## Task objective
Show each row below that contains the word "Partager", reproducing every such row in full.

## Information shown
▼▼▼
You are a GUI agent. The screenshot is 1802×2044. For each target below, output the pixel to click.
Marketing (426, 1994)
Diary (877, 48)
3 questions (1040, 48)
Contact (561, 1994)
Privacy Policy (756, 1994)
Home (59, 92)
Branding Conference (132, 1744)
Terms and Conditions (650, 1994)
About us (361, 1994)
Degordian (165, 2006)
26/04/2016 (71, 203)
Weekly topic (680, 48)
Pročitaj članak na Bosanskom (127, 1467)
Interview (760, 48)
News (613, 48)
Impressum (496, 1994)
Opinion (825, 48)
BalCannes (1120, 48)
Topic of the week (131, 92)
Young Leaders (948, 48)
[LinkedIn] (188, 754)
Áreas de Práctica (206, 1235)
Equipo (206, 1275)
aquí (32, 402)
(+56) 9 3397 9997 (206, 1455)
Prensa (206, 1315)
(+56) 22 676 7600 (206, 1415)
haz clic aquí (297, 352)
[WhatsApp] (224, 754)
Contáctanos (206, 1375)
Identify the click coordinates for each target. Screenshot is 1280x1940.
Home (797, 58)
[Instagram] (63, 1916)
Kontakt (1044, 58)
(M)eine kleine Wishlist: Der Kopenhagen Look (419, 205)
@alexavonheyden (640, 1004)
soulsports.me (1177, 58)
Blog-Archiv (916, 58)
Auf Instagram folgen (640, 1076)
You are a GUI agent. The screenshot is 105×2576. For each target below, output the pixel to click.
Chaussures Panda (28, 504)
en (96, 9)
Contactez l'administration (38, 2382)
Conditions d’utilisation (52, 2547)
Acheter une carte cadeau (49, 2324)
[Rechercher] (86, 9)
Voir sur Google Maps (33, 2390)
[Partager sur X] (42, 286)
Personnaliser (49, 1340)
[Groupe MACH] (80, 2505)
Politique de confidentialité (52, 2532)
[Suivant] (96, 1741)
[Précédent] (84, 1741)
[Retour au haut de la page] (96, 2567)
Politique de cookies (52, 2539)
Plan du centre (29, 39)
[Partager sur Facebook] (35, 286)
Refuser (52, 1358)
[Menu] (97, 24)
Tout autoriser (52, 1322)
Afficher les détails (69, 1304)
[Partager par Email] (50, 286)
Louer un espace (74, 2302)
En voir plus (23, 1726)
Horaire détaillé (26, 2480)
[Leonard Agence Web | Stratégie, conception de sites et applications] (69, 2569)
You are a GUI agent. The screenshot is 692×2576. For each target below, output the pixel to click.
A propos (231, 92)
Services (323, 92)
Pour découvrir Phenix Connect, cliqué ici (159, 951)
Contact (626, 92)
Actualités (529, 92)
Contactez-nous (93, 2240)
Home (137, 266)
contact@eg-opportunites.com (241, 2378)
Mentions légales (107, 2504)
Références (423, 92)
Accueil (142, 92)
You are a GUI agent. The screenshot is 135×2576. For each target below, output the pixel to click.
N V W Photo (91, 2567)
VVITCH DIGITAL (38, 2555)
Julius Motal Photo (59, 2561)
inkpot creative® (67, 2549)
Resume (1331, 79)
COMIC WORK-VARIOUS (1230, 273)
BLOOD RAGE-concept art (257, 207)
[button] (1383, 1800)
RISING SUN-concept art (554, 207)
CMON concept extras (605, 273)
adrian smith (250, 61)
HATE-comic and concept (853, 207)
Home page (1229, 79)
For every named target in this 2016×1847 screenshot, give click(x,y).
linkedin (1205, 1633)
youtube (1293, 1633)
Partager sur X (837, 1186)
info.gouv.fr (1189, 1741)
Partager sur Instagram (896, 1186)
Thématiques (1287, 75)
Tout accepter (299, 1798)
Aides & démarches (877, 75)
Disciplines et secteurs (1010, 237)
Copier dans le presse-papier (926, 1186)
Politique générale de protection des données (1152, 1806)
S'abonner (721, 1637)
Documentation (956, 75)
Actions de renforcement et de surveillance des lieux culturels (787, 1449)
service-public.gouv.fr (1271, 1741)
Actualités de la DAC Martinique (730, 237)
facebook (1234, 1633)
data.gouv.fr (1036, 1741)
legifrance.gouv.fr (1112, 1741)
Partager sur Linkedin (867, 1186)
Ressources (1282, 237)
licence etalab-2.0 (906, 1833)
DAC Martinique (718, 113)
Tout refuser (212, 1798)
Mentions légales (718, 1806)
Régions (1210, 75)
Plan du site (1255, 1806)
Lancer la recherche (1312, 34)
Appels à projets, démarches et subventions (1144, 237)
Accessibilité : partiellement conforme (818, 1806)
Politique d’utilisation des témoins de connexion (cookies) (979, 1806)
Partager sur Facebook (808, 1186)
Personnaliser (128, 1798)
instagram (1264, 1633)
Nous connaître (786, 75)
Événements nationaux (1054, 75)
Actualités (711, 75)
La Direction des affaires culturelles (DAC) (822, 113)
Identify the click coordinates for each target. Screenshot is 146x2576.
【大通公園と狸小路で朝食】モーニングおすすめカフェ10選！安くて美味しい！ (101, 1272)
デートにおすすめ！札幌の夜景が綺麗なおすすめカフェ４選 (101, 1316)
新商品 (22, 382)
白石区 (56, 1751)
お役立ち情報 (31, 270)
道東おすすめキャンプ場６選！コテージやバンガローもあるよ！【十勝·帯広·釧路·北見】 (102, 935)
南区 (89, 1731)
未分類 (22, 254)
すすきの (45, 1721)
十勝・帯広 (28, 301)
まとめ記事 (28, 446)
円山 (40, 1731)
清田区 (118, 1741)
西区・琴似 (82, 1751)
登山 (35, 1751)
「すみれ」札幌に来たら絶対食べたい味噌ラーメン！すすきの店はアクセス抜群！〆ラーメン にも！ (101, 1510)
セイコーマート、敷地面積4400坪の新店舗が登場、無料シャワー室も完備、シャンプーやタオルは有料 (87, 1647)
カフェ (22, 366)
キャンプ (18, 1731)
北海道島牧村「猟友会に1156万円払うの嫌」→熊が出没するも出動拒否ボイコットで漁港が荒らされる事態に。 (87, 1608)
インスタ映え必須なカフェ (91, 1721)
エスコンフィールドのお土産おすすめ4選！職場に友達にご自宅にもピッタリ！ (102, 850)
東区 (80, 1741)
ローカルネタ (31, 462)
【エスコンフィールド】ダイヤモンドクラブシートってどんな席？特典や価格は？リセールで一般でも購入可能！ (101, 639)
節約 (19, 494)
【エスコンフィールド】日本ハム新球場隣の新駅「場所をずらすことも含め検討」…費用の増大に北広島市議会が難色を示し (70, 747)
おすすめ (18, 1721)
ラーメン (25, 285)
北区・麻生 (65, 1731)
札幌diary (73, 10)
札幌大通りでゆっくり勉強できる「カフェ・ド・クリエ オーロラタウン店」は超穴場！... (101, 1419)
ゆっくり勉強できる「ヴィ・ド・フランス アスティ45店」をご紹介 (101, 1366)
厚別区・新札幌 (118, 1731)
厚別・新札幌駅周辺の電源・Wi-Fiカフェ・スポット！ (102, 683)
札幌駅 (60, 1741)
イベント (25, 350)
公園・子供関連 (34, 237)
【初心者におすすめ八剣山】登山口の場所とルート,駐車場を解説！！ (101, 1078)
▲▲▲
## Written solution
[Partager sur X] (42, 286)
[Partager sur Facebook] (35, 286)
[Partager par Email] (50, 286)
Partager sur X (837, 1186)
Partager sur Instagram (896, 1186)
Partager sur Linkedin (867, 1186)
Partager sur Facebook (808, 1186)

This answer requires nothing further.